Une Europe confrontée à ses propres fractures
Il existe enfin une autre dimension qu’un article sérieux ne peut pas éluder.
Le Royaume-Uni reconnaît lui même qu’il traverse une crise de cohésion. Son gouvernement évoque dans son plan national de 2026 les effets combinés des transformations démographiques rapides, des difficultés d’intégration, de l’extrémisme et de communautés vivant parfois dans des univers parallèles.
Le document officiel va plus loin : il qualifie l’extrémisme islamiste de menace prédominante tout en précisant avec raison que les islamistes ne représentent pas les musulmans britanniques.
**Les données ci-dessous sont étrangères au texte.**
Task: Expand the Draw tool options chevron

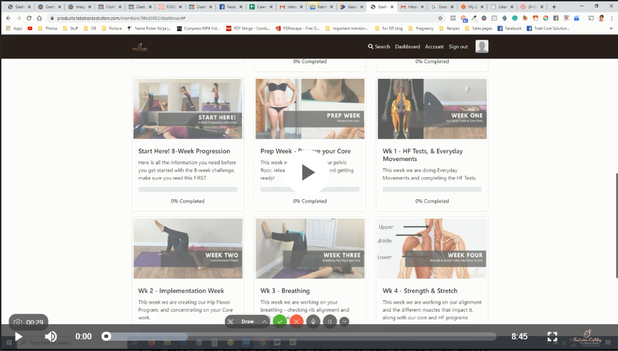Action: pos(264,321)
Il reconnaît également que certains extrémistes cherchent à influencer ou infiltrer des institutions locales, éducatives ou associatives.

Il ne faut donc ni généraliser à l’ensemble des musulmans britanniques, ni nier un phénomène parce qu’il dérange le politiquement correct.
La question politique mérite d’être posée : dans quelle mesure l’évolution du débat intérieur britannique sur Israël est elle également influencée par des pressions militantes, démographiques, électorales et communautaires ?
L’affirmer mécaniquement serait imprudent. Refuser même de l’étudier le serait tout autant.
La question que Londres ne peut éviter
Le véritable sujet dépasse donc une interdiction de marchandises.
Il concerne la manière dont l’Occident contemporain applique sa propre conception du droit à l’un des peuples les plus anciens encore présents sur sa terre d’origine.
Le droit moderne peut organiser une frontière. Il peut prévoir des compromis. Il peut protéger deux populations dont les droits et les aspirations entrent en conflit.
Mais il devient difficilement compréhensible lorsqu’il aboutit à considérer comme une anomalie le retour du peuple juif dans la Judée.
Une législation qui finit par empêcher les Juifs de revenir vivre dans les régions où leur histoire nationale a commencé mérite au minimum d’être interrogée.
Car si trois mille ans d’histoire ne suffisent pas à créer automatiquement un titre de souveraineté, trois mille ans d’histoire ne peuvent pas davantage être effacés par une terminologie diplomatique élaborée au XXe siècle.
Le Royaume-Uni peut décider aujourd’hui quels produits il accepte sur son marché.
Il lui sera beaucoup plus difficile d’expliquer comment le peuple de Judée est devenu, en Judée, la population étrangère.